练习任务:
• a. 根据CART决策树文章,每次运行时属性值顺序可能不同,原因是什么?
• b. 将CART决策树文章中以"使用的面向对象方式编写"开头的段落改写为简短的要点列表,保留其主要信息。
• c. 接着CART决策树文章的最后一行代码往下续写。

文档:
______

【常见决策树算法逻辑理解以及代码实现(5)】CART (代码实现,包含绘图,西瓜书示例)

使用的面向对象方式编写,主要类是Cart类,直接传入数据和属性集合,然后draw就可以

运行结果如下(每次运行属性值顺序可能会不同,由于hash问题,不用管,结果是一样的)

全部代码可下载项目https://gitee.com/TomCoCo/mLearn.git

【常见决策树算法逻辑理解以及代码实现(5)】CART (代码实现,包含绘图,西瓜书示例)_第1张图片

这里是代码,有完整的注释,可以直接运行如上图

核心方法 createTree

import math
import matplotlib.pyplot as plt
import copy

D = [
['青绿','蜷缩','浊响','清晰','凹陷','硬滑','是'],
['乌黑','蜷缩','沉闷','清晰','凹陷','硬滑','是'],
['乌黑','蜷缩','浊响','清晰','凹陷','硬滑','是'],
['青绿','蜷缩','沉闷','清晰','凹陷','硬滑','是'],
['浅白','蜷缩','浊响','清晰','凹陷','硬滑','是'],
['青绿','稍蜷','浊响','清晰','稍凹','软粘','是'],
['乌黑','稍蜷','浊响','稍糊','稍凹','软粘','是'],
['乌黑','稍蜷','浊响','清晰','稍凹','硬滑','是'],
['乌黑','稍蜷','沉闷','稍糊','稍凹','硬滑','否'],
['青绿','硬挺','清脆','清晰','平坦','软粘','否'],
['浅白','硬挺','清脆','模糊','平坦','硬滑','否'],
['浅白','蜷缩','浊响','模糊','平坦','软粘','否'],
['青绿','稍蜷','浊响','稍糊','凹陷','硬滑','否'],
['浅白','稍蜷','沉闷','稍糊','凹陷','硬滑','否'],
['乌黑','稍蜷','浊响','清晰','稍凹','软粘','否'],
['浅白','蜷缩','浊响','模糊','平坦','硬滑','否'],
['青绿','蜷缩','沉闷','稍糊','稍凹','硬滑','否']
]
A = ['色泽','根蒂','敲声','纹理','脐部','触感','好瓜']

class Cart:
    # 数据
    data = None
    # 属性集合
    attributes = None
    # 属性集合 (与下标关系),去除最后的类型判定列
    attributesAndIndex = None
    # 属性下标 (与属性可能的取值),去除最后的类型判定列
    attributesIndexAndValue = None
    # 根节点
    root = None

    def __init__(self,data,attributes):
        self.data = data       
        self.attributes = attributes
        self.attributesAndIndex = Cart.getAttributesAndIndex(attributes)

______

数据列表:
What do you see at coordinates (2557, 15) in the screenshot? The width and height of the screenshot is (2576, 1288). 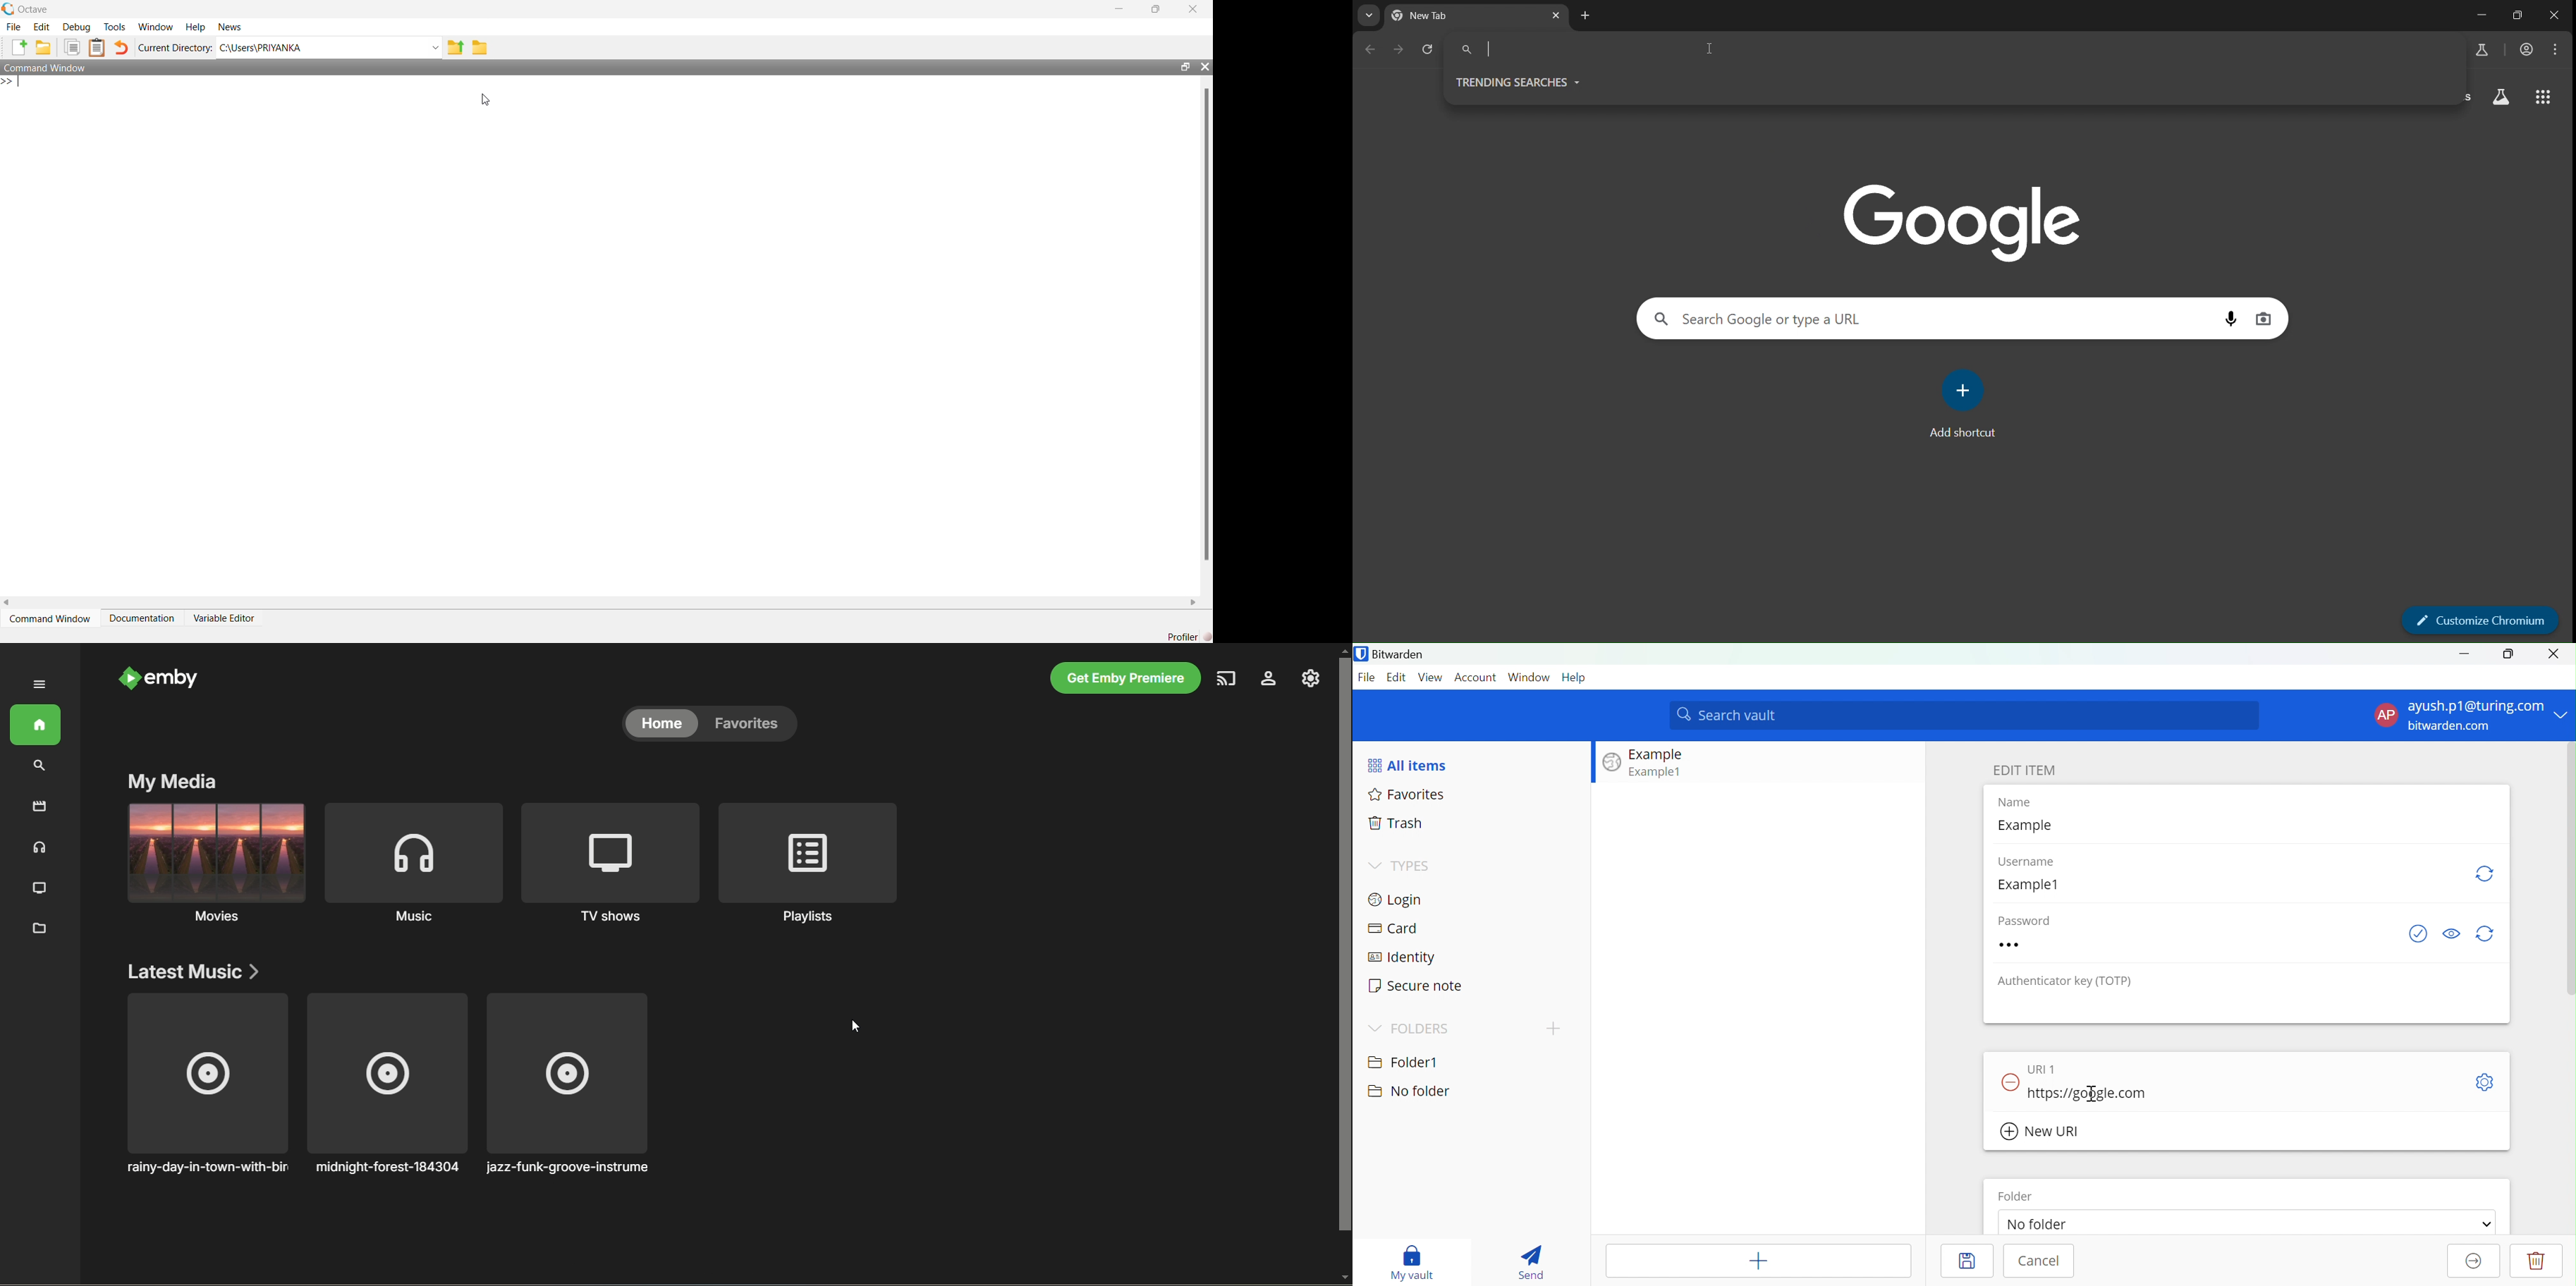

______

任务解答:
• a. 由于hash问题,但结果是一样的。

• b.
- 采用面向对象方式编写
- 主要类为Cart类
- 直接传入数据和属性集合,再调用draw即可

• c.
        self.attributesIndexAndValue = Cart.getAttributesAndValue(data,attributes)
        
    def draw(self):
        self.createTree(self.root,self.data,self.attributesAndIndex,None)
        tree = Tree(self.root)
        tree.drawTree()

    # attributesAndIndex 不是类的那个属性了,这个引用会在递归的过程中长度被削减
    def createTree(self,node,data,attributesAndIndex,desc):
        # 创建节点
        newNode = Node()
        # 如果传入了desc,写入
        if(desc is not None):
            newNode.desc = desc
        if node is None:
            self.root = newNode
        else:
            node.addChild(newNode)

        # 如果data中的样本属于同一类别,那么将newNode标记为C类叶节点.返回
        kMap = Cart.getKMap(data)
        if len(kMap) == 1:
            newNode.name = next(iter(kMap.keys()))
            return

        # 如果属性列表是空集,或D在A上的取值相同
        if Cart.checkDA(data,attributesAndIndex):
            # 获取数据集中较多的那个类别
            newNode.name = Cart.getMoreType(data)
            return

        # 获取最优属性下标
        bestIndex = Cart.getMinGiniIndexStrict(data,attributesAndIndex)
        newNode.name = self.attributes[bestIndex]

        # 遍历最优属性的每一个属性值(从原始数据中)
        aStart = self.attributesIndexAndValue[bestIndex]
        # 按最优属性拆分数据,为多个子集
        V = Cart.splitDataByIndex(data,bestIndex)
        for aStartV in aStart:
            dv = V.get(aStartV)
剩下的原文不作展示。